The regional government in Madrid was this week given 48 hours from Wednesday to put in place new tougher restrictions in the capital and surrounding area, imposed by central government.
The move comes amid the increasing bitterness between ministers and the opposition-controlled regional authority. This week, their disagreements have spread an argument over how far to go with lockdown restrictions in the capital to other regional governments.
By the middle of this week, over 40 per cent of new Covid-19 cases were being reported in Madrid with over 700 cases per 100,000.
After last week's signs of closer alignment, central government came out against the regional government last Friday as the Madrid region extended a partial confinement to just a total of 37 local, health centre districts.
National Health minister, Salvador Illa, did not hide his frustration that Madrid had not gone further and called a rival press conference.
On Wednesday this week, central government convened all the regional governments' Health ministers to agree tougher national restrictions for larger towns with 100,000 people and more than 500 Covid-19 cases in the previous 14 days per 100,000 inhabitants. The move was seen as an attempt by central government to herd Madrid into acting tougher through an agreed national pact.

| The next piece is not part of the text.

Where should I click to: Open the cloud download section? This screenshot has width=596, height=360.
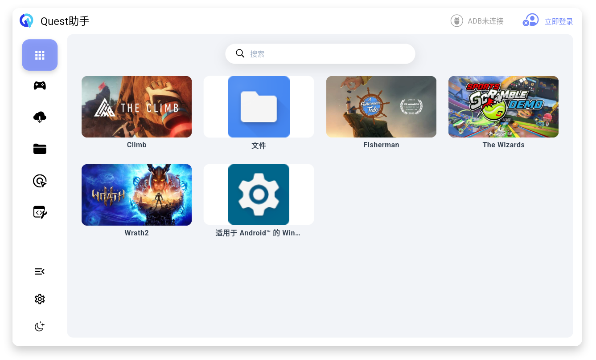(40, 117)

Although five regional governments rejected the centralised initiative in a vote on Wednesday, including Andalucía, Catalonia and Madrid, ministers made clear that the new national guidelines would be for everyone to follow. Some regions, including Andalucía have cast doubt on the legality of the moves without a new state of alarm.
The measures are due to come into force tonight (Friday, 1 October) in Madrid city and nine surrounding towns.

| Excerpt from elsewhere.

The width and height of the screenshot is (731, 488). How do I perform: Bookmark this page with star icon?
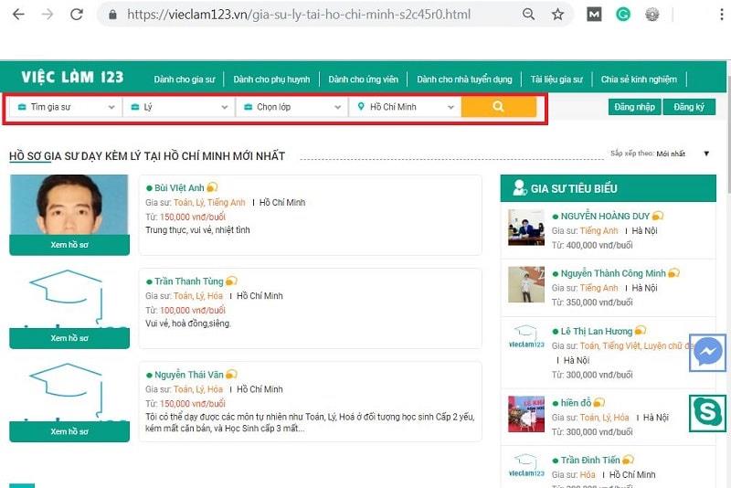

Among other restrictions, entering and leaving a municipality is prohibited where there are over 500 cases per 100,000 in the last 14 days and where PCR tests are giving a positive result in more than 10 per cent of cases. Emergency hospital beds will also have to be more than 35 per cent occupied for the restrictions to kick in.
The Madrid region has said it will obey the orders but that it will begin court action. No Andalucía towns are expected to fall under the new conditions.